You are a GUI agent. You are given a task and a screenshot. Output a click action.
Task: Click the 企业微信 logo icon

---

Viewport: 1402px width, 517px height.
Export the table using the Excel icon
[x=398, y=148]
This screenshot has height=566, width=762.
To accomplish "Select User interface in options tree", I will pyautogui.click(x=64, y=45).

* * *

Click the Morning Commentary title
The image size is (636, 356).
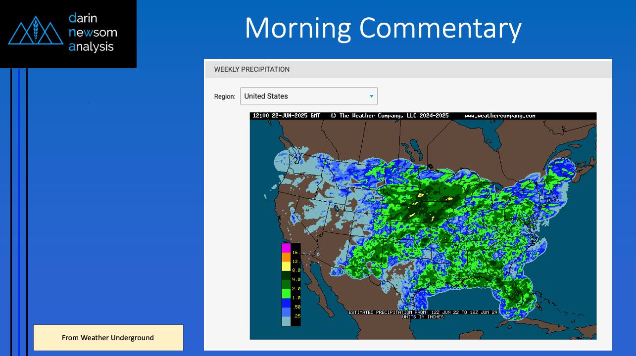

** Work order **
Leave out every line above except those from the line with "Click the Morning Commentary title" up to and including the line with "The image size is (636, 356).", and copy those exactly.

** Solution to the exercise **
Click the Morning Commentary title
The image size is (636, 356).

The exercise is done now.